Variante inglese: Di Maio firma l’ordinanza per i voli di rientro dalla Gran Bretagna

In seguito dell’accordo raggiunto ieri alla Farnesina con il ministero dei Trasporti e il ministero della Salute, in queste ore il ministro degli Esteri Luigi Di Maio ha firmato – a quanto si apprende – l’ordinanza che prevede la possibilità di rientrare in Italia agli italiani che si trovano in Gran Bretagna e che sono residenti nel nostro Paese o per condizioni di urgenza e criticità. L’ordinanza prevede il tampone prima della partenza e all’arrivo, e la quarantena obbligatoria di 14 giorni una volta rientrati in Italia.
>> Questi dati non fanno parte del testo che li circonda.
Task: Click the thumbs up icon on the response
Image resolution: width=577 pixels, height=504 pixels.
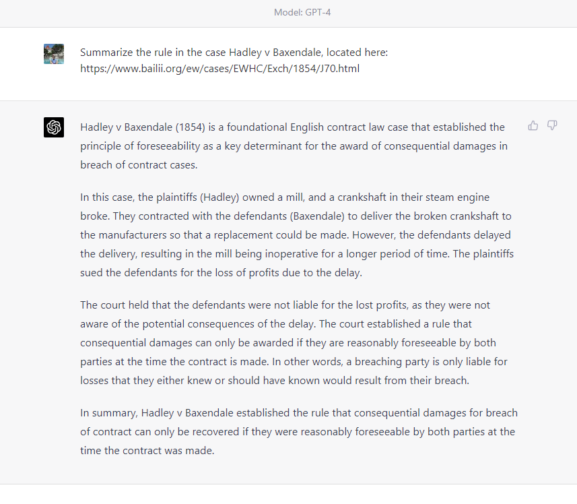Action: point(533,125)
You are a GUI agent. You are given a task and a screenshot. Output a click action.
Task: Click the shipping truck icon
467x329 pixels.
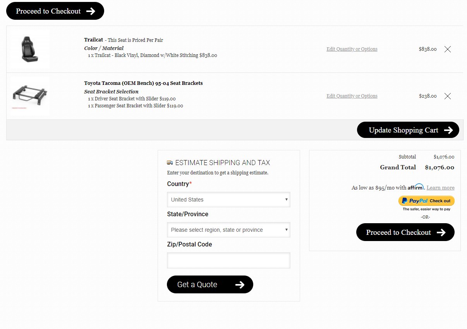coord(170,163)
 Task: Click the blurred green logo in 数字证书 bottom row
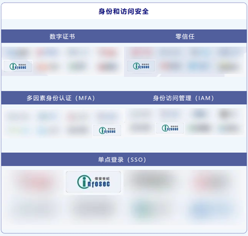click(77, 67)
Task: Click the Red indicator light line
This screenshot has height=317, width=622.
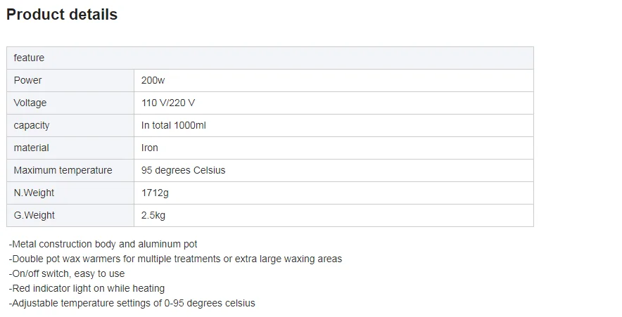Action: [x=87, y=288]
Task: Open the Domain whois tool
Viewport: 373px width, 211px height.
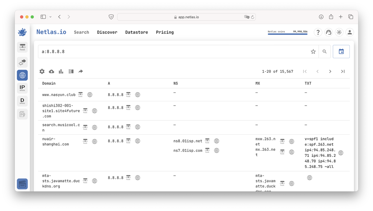Action: click(22, 101)
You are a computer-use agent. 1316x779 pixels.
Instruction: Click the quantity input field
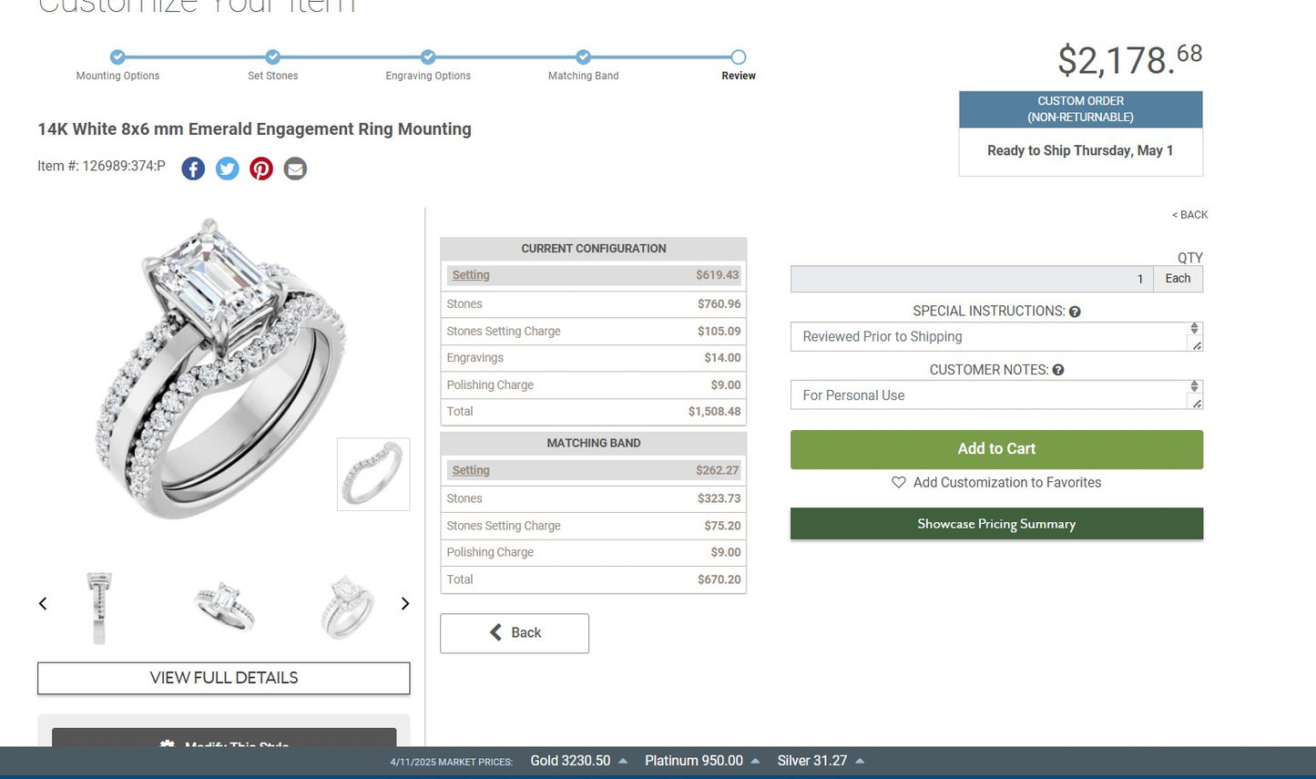971,279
Adesso si attendono le firme del ministro Speranza e della ministra De Micheli.

Il porto britannico di Dover è stato riaperto al traffico in uscita in seguito all’accordo trovato tra Regno Unito e Francia che mette fine al divieto temporaneo imposto in seguito alla scoperta della nuova variante del coronavirus. In un comunicato, il principale hub britannico ha scritto che avrebbe riaperto dalla mezzanotte, anche se non è ancora chiaro quando le centinaia di camion e tir in attesa potranno cominciare a muoversi. La nota spiega anche che il porto sarà accessibile solo “per i clienti che sono risultati negativi al test Covid”.